Task to complete:
Copy the data below line for line, without changing anything.

Supplied records:
◆ ◆ ◆ ◆

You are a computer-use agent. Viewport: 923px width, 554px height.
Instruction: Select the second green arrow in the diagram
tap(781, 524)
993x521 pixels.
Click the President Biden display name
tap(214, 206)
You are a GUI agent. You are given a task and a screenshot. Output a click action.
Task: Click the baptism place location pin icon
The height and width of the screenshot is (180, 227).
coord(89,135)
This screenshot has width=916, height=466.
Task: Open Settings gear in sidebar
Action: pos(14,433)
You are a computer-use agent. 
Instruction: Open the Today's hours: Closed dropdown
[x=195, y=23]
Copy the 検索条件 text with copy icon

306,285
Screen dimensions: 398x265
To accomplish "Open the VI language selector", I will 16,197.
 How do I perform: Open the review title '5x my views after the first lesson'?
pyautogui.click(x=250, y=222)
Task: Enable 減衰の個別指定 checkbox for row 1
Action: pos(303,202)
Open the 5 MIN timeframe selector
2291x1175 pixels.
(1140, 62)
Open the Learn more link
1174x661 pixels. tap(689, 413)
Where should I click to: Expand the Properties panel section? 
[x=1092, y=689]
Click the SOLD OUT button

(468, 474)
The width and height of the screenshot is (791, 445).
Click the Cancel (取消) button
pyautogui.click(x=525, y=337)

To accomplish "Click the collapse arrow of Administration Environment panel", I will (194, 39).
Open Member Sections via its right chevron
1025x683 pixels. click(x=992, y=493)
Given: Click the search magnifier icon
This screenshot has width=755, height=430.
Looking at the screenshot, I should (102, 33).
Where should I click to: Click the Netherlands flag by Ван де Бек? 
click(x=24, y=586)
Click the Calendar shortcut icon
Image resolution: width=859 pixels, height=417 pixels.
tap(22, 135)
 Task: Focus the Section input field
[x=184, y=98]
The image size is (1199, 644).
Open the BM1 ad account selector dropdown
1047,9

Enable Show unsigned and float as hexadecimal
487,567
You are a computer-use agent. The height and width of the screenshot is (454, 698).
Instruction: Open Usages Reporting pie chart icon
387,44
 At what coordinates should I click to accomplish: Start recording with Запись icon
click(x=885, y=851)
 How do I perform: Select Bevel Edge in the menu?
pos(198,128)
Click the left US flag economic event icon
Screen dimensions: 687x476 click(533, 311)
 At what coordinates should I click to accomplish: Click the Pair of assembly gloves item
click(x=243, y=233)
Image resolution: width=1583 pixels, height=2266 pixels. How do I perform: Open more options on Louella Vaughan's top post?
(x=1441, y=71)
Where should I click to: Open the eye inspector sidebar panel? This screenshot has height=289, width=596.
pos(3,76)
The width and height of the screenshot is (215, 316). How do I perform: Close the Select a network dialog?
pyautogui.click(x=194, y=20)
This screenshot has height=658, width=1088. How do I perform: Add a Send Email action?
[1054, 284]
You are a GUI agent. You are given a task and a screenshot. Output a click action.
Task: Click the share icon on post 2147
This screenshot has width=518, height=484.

◆ ◆ ◆ ◆

Full output:
You are a computer-use agent. Viewport: 923px width, 554px height.
Instruction: Select the second green arrow in the diagram
tap(781, 524)
993x521 pixels.
Click the President Biden display name
tap(214, 206)
You are a GUI agent. You are given a task and a screenshot. Output a click action.
Task: Click the baptism place location pin icon
The height and width of the screenshot is (180, 227).
coord(89,135)
This screenshot has width=916, height=466.
Task: Open Settings gear in sidebar
Action: pos(14,433)
You are a computer-use agent. 
Instruction: Open the Today's hours: Closed dropdown
[x=195, y=23]
Copy the 検索条件 text with copy icon

306,285
Screen dimensions: 398x265
To accomplish "Open the VI language selector", I will 16,197.
 How do I perform: Open the review title '5x my views after the first lesson'?
pyautogui.click(x=250, y=222)
Task: Enable 減衰の個別指定 checkbox for row 1
Action: pos(303,202)
Open the 5 MIN timeframe selector
2291x1175 pixels.
(1140, 62)
Open the Learn more link
1174x661 pixels. tap(689, 413)
Where should I click to: Expand the Properties panel section? 
[x=1092, y=689]
Click the SOLD OUT button

(468, 474)
The width and height of the screenshot is (791, 445).
Click the Cancel (取消) button
pyautogui.click(x=525, y=337)

To accomplish "Click the collapse arrow of Administration Environment panel", I will (194, 39).
Open Member Sections via its right chevron
1025x683 pixels. click(x=992, y=493)
Given: Click the search magnifier icon
This screenshot has width=755, height=430.
Looking at the screenshot, I should (102, 33).
Where should I click to: Click the Netherlands flag by Ван де Бек? 
click(x=24, y=586)
Click the Calendar shortcut icon
Image resolution: width=859 pixels, height=417 pixels.
tap(22, 135)
 Task: Focus the Section input field
[x=184, y=98]
The image size is (1199, 644).
Open the BM1 ad account selector dropdown
1047,9

Enable Show unsigned and float as hexadecimal
487,567
You are a computer-use agent. The height and width of the screenshot is (454, 698).
Instruction: Open Usages Reporting pie chart icon
387,44
 At what coordinates should I click to accomplish: Start recording with Запись icon
click(x=885, y=851)
 How do I perform: Select Bevel Edge in the menu?
pos(198,128)
Click the left US flag economic event icon
Screen dimensions: 687x476 click(533, 311)
 At what coordinates should I click to accomplish: Click the Pair of assembly gloves item
click(x=243, y=233)
Image resolution: width=1583 pixels, height=2266 pixels. How do I perform: Open more options on Louella Vaughan's top post?
(x=1441, y=71)
Where should I click to: Open the eye inspector sidebar panel? This screenshot has height=289, width=596.
pos(3,76)
The width and height of the screenshot is (215, 316). How do I perform: Close the Select a network dialog?
pyautogui.click(x=194, y=20)
This screenshot has height=658, width=1088. How do I perform: Add a Send Email action?
[1054, 284]
You are a GUI agent. You are given a task and a screenshot. Output a click action.
Task: Click the share icon on post 2147
This screenshot has width=518, height=484.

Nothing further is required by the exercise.